▸ What you need to do
Filter the items below and keep every line that contains the word "Expand".

▸ Entries supplied
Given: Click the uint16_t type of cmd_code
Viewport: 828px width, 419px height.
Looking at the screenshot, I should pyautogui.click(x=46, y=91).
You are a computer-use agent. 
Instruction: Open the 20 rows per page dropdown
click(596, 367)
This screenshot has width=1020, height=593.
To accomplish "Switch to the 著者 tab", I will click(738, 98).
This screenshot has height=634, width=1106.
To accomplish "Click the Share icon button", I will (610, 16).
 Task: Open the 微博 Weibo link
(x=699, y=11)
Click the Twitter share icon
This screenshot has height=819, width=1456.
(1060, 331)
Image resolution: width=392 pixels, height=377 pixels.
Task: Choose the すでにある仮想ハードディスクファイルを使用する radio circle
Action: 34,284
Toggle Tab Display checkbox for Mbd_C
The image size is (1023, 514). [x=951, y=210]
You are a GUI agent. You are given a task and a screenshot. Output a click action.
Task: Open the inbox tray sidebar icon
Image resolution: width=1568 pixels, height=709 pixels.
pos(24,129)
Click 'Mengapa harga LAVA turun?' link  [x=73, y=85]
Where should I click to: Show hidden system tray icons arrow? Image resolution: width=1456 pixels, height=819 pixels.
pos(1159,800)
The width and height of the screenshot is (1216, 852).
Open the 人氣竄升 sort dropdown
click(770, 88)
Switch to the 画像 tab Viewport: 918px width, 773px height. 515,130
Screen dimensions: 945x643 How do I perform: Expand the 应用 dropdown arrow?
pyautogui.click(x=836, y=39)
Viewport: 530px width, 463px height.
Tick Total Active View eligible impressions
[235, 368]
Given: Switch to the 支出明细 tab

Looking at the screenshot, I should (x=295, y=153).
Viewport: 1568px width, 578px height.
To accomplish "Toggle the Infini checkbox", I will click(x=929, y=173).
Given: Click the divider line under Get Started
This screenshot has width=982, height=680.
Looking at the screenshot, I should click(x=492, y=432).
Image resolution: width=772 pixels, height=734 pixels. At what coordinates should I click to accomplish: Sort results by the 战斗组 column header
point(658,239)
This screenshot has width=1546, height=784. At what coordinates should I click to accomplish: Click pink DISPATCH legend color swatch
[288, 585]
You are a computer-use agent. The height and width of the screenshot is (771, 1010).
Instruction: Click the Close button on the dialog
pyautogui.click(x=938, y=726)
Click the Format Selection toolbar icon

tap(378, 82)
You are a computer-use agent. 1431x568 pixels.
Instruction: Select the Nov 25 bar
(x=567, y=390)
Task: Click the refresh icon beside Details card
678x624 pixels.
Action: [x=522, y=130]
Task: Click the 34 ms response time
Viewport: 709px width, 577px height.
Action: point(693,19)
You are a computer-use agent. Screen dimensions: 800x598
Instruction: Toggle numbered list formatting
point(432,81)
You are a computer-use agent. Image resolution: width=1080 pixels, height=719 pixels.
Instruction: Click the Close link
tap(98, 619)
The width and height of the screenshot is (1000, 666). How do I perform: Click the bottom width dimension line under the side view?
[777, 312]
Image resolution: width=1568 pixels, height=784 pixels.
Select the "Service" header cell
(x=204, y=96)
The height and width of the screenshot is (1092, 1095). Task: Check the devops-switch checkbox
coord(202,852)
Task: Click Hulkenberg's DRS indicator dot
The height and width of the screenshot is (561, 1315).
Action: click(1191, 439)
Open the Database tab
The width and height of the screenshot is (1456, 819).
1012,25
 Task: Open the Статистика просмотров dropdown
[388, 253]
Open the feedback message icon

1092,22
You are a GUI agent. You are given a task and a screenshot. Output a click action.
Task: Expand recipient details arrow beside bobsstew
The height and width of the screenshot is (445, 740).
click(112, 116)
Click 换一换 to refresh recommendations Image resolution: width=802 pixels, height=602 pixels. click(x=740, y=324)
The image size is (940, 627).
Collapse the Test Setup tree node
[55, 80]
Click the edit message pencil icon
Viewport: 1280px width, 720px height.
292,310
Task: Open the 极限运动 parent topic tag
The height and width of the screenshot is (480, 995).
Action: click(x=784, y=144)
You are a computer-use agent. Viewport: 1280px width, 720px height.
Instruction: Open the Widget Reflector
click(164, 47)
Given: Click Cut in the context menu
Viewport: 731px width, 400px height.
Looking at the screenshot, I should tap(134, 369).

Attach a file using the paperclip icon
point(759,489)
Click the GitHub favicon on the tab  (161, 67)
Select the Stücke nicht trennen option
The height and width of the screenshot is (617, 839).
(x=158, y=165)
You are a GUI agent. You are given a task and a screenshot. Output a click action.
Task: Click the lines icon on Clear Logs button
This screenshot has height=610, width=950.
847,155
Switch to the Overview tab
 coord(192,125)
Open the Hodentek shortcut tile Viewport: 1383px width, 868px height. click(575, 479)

▸ Task solution
Screen dimensions: 945x643 How do I perform: Expand the 应用 dropdown arrow?
Task: Expand recipient details arrow beside bobsstew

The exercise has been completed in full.